## Task
Please reproduce every entry below without omitting a single line.
===
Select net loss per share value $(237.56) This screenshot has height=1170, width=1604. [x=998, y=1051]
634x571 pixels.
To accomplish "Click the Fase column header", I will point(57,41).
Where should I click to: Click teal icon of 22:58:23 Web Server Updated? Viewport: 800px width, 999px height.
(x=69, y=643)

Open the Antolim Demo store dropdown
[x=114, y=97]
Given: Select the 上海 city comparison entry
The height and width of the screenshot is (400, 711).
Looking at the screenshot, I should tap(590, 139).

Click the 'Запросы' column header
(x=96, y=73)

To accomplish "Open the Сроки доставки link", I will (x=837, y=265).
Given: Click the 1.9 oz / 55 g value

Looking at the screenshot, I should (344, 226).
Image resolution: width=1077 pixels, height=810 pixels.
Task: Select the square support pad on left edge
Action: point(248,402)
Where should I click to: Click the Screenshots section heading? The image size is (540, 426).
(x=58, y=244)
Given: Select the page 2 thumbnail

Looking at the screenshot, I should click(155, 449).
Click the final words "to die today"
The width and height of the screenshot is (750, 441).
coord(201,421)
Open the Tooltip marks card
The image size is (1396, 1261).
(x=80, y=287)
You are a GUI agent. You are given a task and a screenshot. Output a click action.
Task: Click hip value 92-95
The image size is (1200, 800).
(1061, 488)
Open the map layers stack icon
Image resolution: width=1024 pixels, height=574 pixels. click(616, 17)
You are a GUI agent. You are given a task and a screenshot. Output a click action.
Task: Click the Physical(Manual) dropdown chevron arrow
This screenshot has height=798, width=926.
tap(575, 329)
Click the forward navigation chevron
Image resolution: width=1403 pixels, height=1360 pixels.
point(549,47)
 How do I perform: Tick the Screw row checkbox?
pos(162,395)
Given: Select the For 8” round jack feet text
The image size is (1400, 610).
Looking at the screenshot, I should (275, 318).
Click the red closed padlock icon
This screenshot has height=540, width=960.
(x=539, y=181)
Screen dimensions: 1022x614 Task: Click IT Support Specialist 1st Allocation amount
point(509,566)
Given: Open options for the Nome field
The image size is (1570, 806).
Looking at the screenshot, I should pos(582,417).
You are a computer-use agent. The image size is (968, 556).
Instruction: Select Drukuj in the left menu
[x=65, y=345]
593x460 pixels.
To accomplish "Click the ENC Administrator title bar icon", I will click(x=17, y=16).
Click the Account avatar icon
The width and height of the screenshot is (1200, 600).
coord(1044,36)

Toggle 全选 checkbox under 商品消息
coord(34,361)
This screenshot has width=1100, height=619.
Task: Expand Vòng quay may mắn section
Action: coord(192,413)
===
## Solution to the exercise
Select net loss per share value $(237.56) This screenshot has height=1170, width=1604. [x=998, y=1051]
634x571 pixels.
To accomplish "Click the Fase column header", I will point(57,41).
Where should I click to: Click teal icon of 22:58:23 Web Server Updated? Viewport: 800px width, 999px height.
(x=69, y=643)

Open the Antolim Demo store dropdown
[x=114, y=97]
Given: Select the 上海 city comparison entry
The height and width of the screenshot is (400, 711).
Looking at the screenshot, I should tap(590, 139).

Click the 'Запросы' column header
(x=96, y=73)

To accomplish "Open the Сроки доставки link", I will (x=837, y=265).
Given: Click the 1.9 oz / 55 g value

Looking at the screenshot, I should (344, 226).
Image resolution: width=1077 pixels, height=810 pixels.
Task: Select the square support pad on left edge
Action: point(248,402)
Where should I click to: Click the Screenshots section heading? The image size is (540, 426).
(x=58, y=244)
Given: Select the page 2 thumbnail

Looking at the screenshot, I should click(155, 449).
Click the final words "to die today"
The width and height of the screenshot is (750, 441).
coord(201,421)
Open the Tooltip marks card
The image size is (1396, 1261).
(x=80, y=287)
You are a GUI agent. You are given a task and a screenshot. Output a click action.
Task: Click hip value 92-95
The image size is (1200, 800).
(1061, 488)
Open the map layers stack icon
Image resolution: width=1024 pixels, height=574 pixels. click(616, 17)
You are a GUI agent. You are given a task and a screenshot. Output a click action.
Task: Click the Physical(Manual) dropdown chevron arrow
This screenshot has height=798, width=926.
tap(575, 329)
Click the forward navigation chevron
Image resolution: width=1403 pixels, height=1360 pixels.
point(549,47)
 How do I perform: Tick the Screw row checkbox?
pos(162,395)
Given: Select the For 8” round jack feet text
The image size is (1400, 610).
Looking at the screenshot, I should (275, 318).
Click the red closed padlock icon
This screenshot has height=540, width=960.
(x=539, y=181)
Screen dimensions: 1022x614 Task: Click IT Support Specialist 1st Allocation amount
point(509,566)
Given: Open options for the Nome field
The image size is (1570, 806).
Looking at the screenshot, I should pos(582,417).
You are a computer-use agent. The image size is (968, 556).
Instruction: Select Drukuj in the left menu
[x=65, y=345]
593x460 pixels.
To accomplish "Click the ENC Administrator title bar icon", I will click(x=17, y=16).
Click the Account avatar icon
The width and height of the screenshot is (1200, 600).
coord(1044,36)

Toggle 全选 checkbox under 商品消息
coord(34,361)
This screenshot has width=1100, height=619.
Task: Expand Vòng quay may mắn section
Action: coord(192,413)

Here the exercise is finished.